▶ THE INPUT
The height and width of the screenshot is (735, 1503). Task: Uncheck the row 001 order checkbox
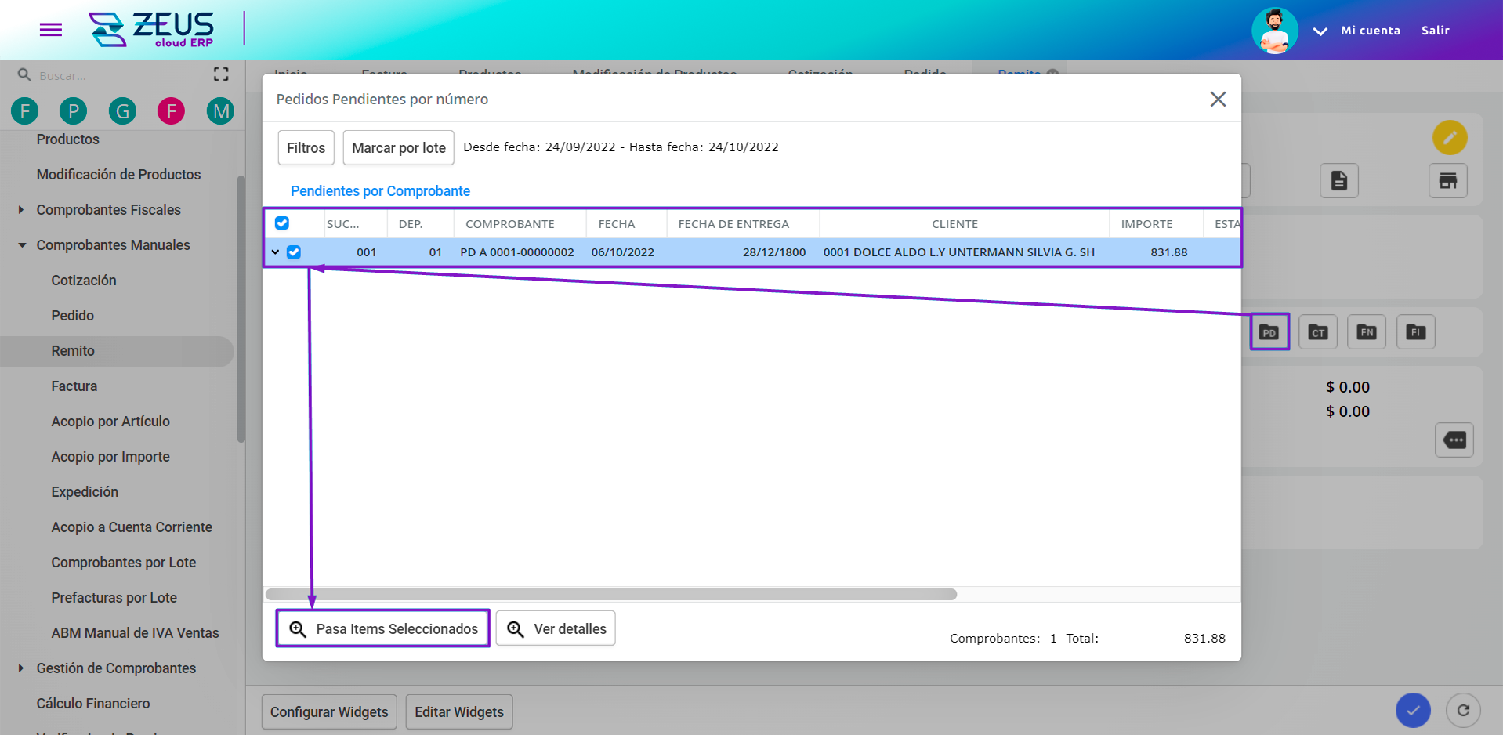tap(294, 252)
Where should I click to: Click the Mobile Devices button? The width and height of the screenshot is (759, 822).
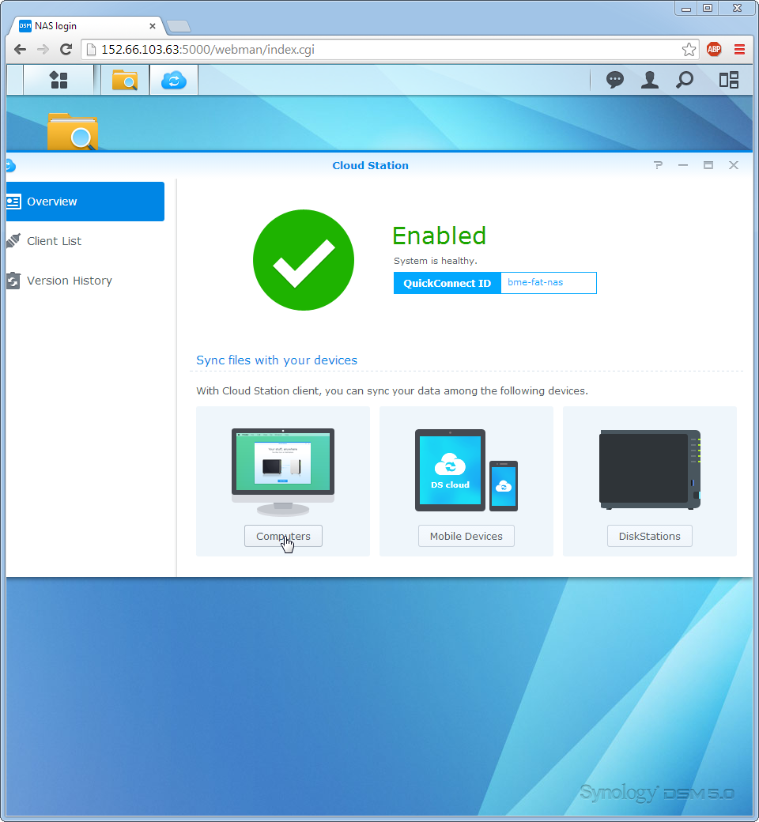466,536
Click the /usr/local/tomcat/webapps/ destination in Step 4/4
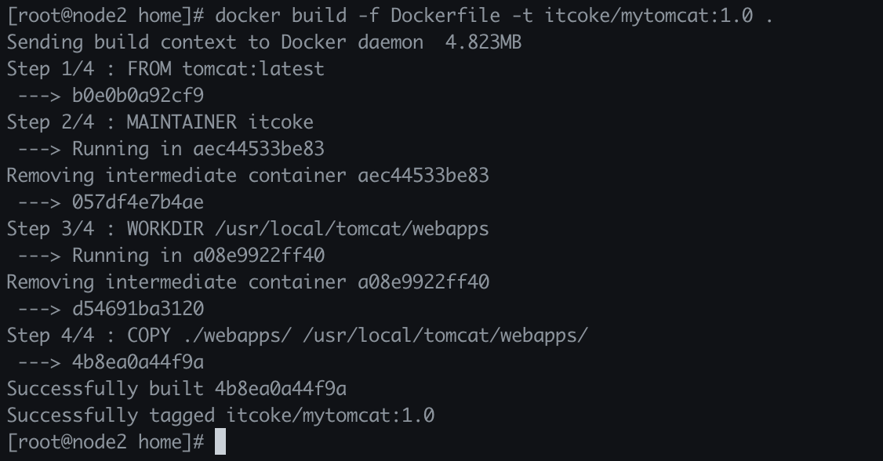The width and height of the screenshot is (883, 461). click(x=445, y=336)
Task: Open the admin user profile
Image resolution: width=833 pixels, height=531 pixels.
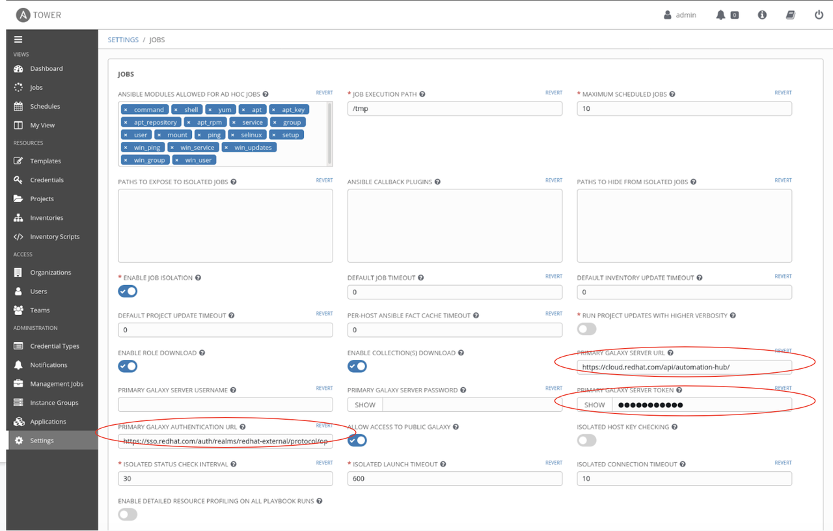Action: coord(680,15)
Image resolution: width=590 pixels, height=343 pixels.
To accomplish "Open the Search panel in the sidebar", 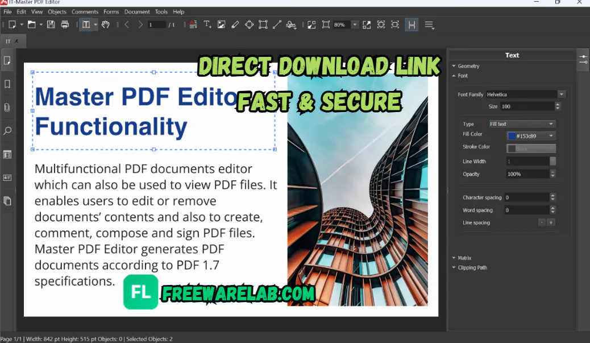I will [7, 131].
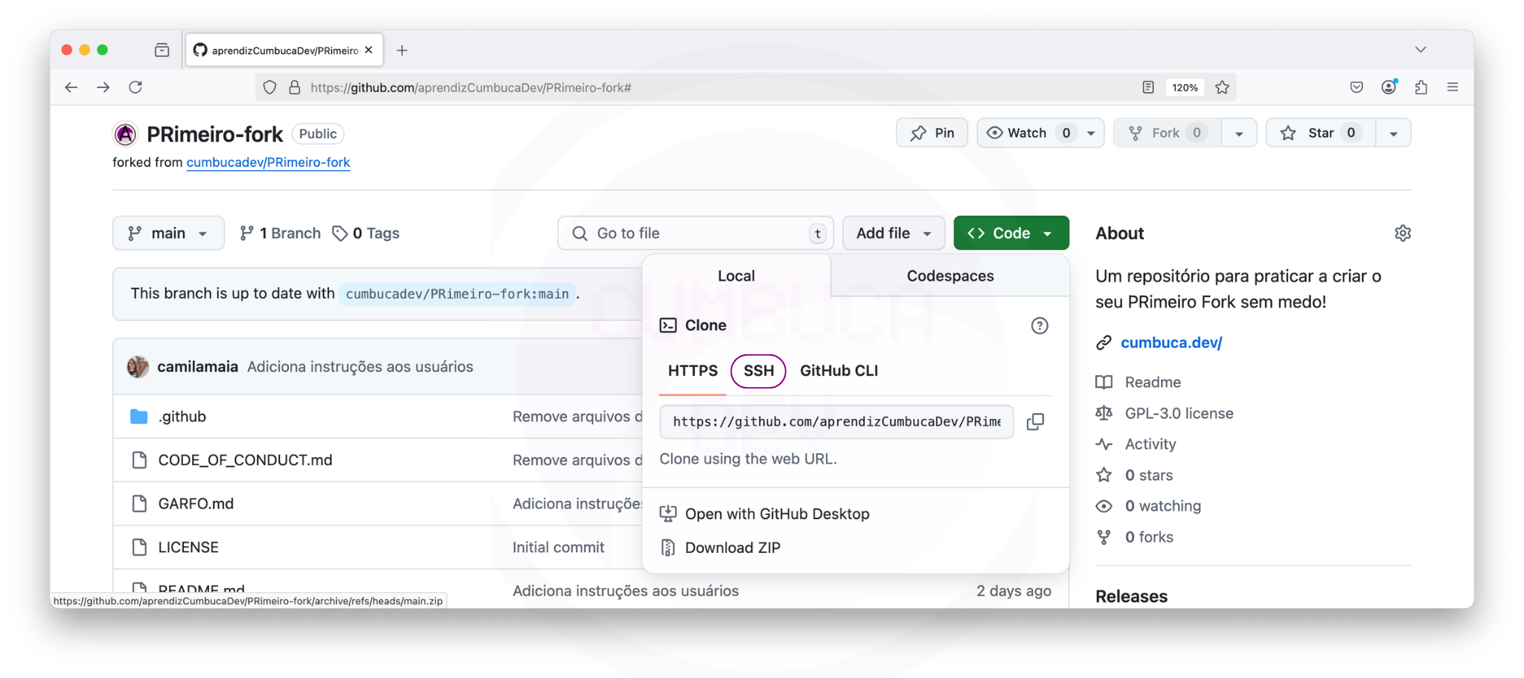Open the GARFO.md file
Viewport: 1524px width, 678px height.
tap(196, 504)
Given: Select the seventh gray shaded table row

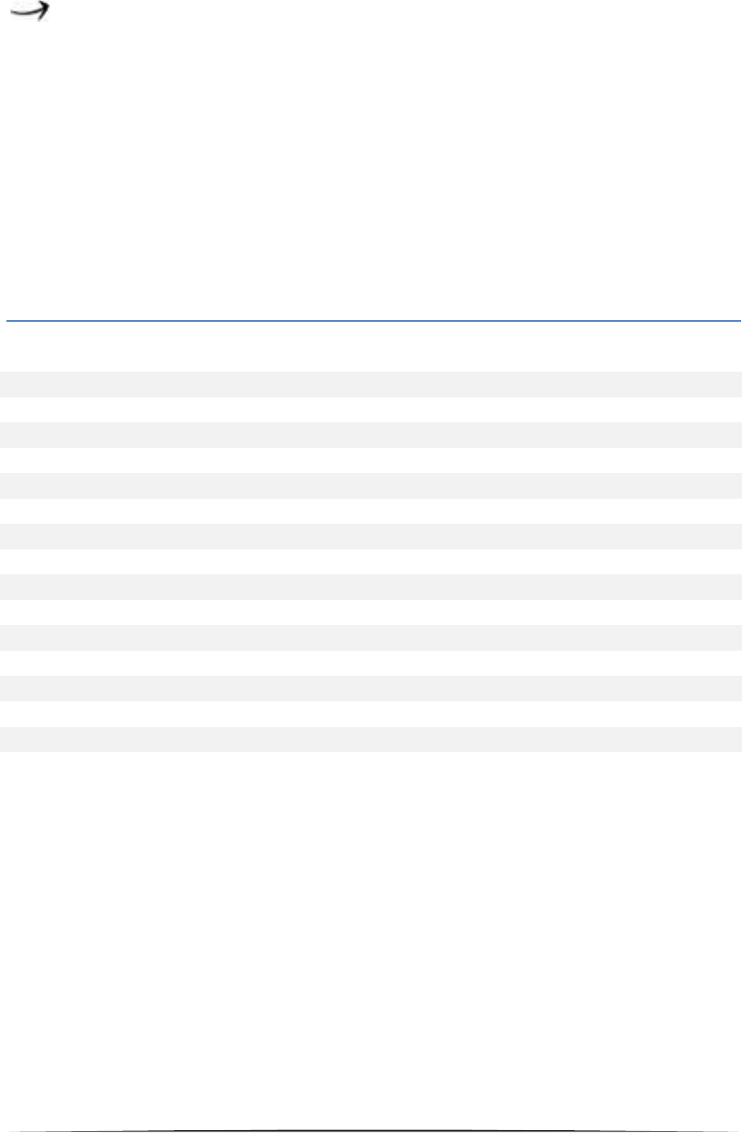Looking at the screenshot, I should click(371, 689).
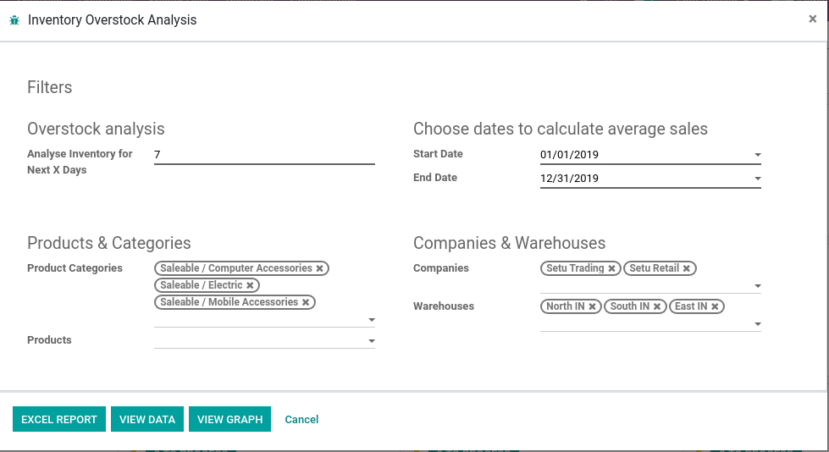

▶ TASK GOAL
What is needed is an exact copy of the lines from the start of the records through the line containing "Task: Open the admin user profile", with no pictures.

▶ REPLY
The height and width of the screenshot is (735, 1503). Task: Uncheck the row 001 order checkbox
tap(294, 252)
Where should I click to: Click the Mobile Devices button? The width and height of the screenshot is (759, 822).
466,536
Click the /usr/local/tomcat/webapps/ destination in Step 4/4
The width and height of the screenshot is (883, 461). click(x=445, y=336)
Task: Open the admin user profile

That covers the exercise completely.